Filmmaker Ken Loach complained he was treated unfairly by Newsnight for reporting he had been expelled from the Labour Party for supporting members accused of anti-Semitism.
Ofcom did not uphold his complaint, deciding that the BBC “took reasonable care to satisfy itself that material facts were not presented, disregarded or omitted in the programme in a way that resulted in unfairness to Mr Loach”.
It also found that the BBC was not required “given the particular circumstances of this case” to give Loach an opportunity to respond before the programme, which was live.
Loach complained about the 5 June 2023 edition of Newsnight, which included a segment about Jamie Driscoll, the Labour mayor for the North of Tyne Combined Authority, who claimed he had been banned from standing for election for the new North East Mayoral Combined Authority because he had appeared on a film panel alongside the I, Daniel Blake and Kes director.
Loach said the complaint was an important matter for “anyone whose good name is maligned and who is not present to defend him or herself”.
Introducing the segment, presenter Victoria Derbyshire said: “One senior Labour MP said Jamie Driscoll was barred after appearing on a panel with filmmaker Ken Loach. He [Mr Loach] was expelled from the party for supporting members accused of anti-Semitism.”

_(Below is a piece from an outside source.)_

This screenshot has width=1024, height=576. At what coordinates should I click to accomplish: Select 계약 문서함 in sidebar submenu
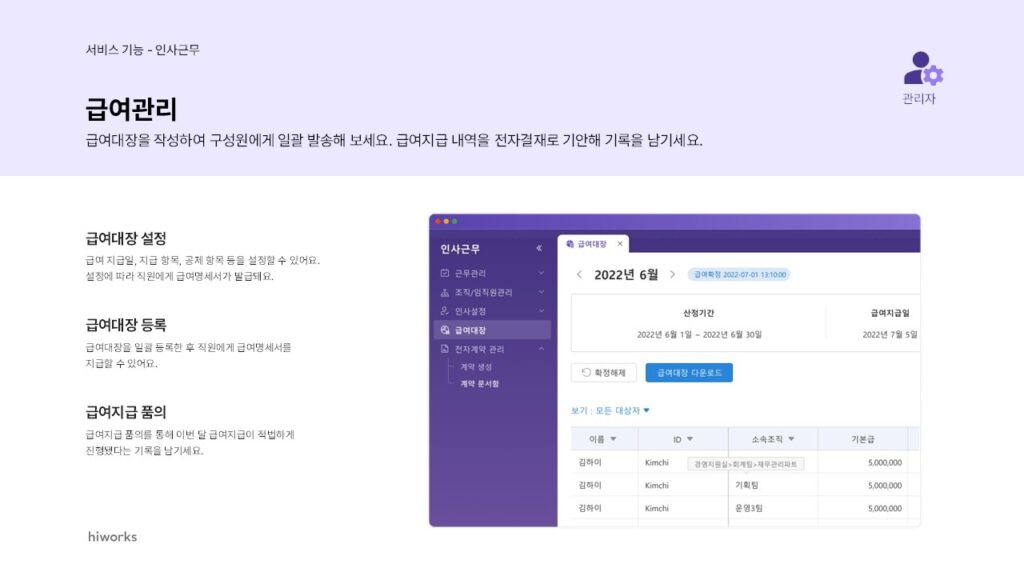[479, 383]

Loach said this was incorrect because he was in fact expelled from Labour as a result of his alleged support of a different political organisation, adding that “anti-Semitism was not mentioned in my expulsion” and he has “not supported anyone whose words or actions are demonstrably anti-Semitic or racist”.
Derbyshire did note at the end of the segment: “And just to say, Ken Loach is not accused of antisemitism. He was expelled in 2021 during the anti-Semitism inquiries.”
But Loach argued the second part of this caveat would have linked his expulsion with anti-Semitism “in the minds of the ordinary viewer”.
Ofcom: Newsnight ‘sufficiently clear’ Ken Loach not accused of anti-Semitism
Ofcom examined Loach’s complaint under the section of the Broadcasting Code which covers accuracy and right of reply.
Ofcom decided that although the start of the segment may have made it sound to viewers as though Loach was expelled for supporting groups accused of anti-Semitism, the programme as a whole made it “sufficiently clear” to viewers that he had not been accused of anti-Semitism and he had been expelled for complaining about the Labour process.
The watchdog said viewers “were provided with adequate information to form their own views as to Mr Loach’s expulsion from the Labour Party”.
Loach also complained about the use of a quote from Mike Katz, chair of the Jewish Labour Movement, which was read out by Derbyshire and referred to him as “someone with these disgraceful views and track record”.
Loach said this “deeply offensive, vague and unspecific” comment was left unchallenged by the presenter who used it as the basis for a question. He added that he should have been given an opportunity to respond before the broadcast since Katz’s quote was obtained beforehand.
Loach also objected to a comment from studio guest Paul Richards, described as a Labour commentator and former special advisor, who said that if he had been on a panel with the filmmaker he “wouldn’t have spoken to him about movies, I would have challenged him on the odious and repulsive things he has said over this last 25 years”.
Loach said Derbyshire “took as given that my views were indeed ‘odious and repulsive’” and that her failure to challenge this comment suggested to viewers they had a sound basis and were generally accepted.
Ofcom said it was sufficiently clear that the comments from Katz and Richards were their own opinions and that Derbyshire acknowledged Loach was not there to give his own point of view.
Ultimately, it said, the focus of the segment was about Driscoll and not Loach.
Standards complaints about BBC programming must go to the broadcaster first before they can be considered by Ofcom. However fairness and privacy complaints, like this one from Loach, follow a separate procedure and can go straight to Ofcom – although the regulator does still encourage people to follow the BBC’s complaints procedures first.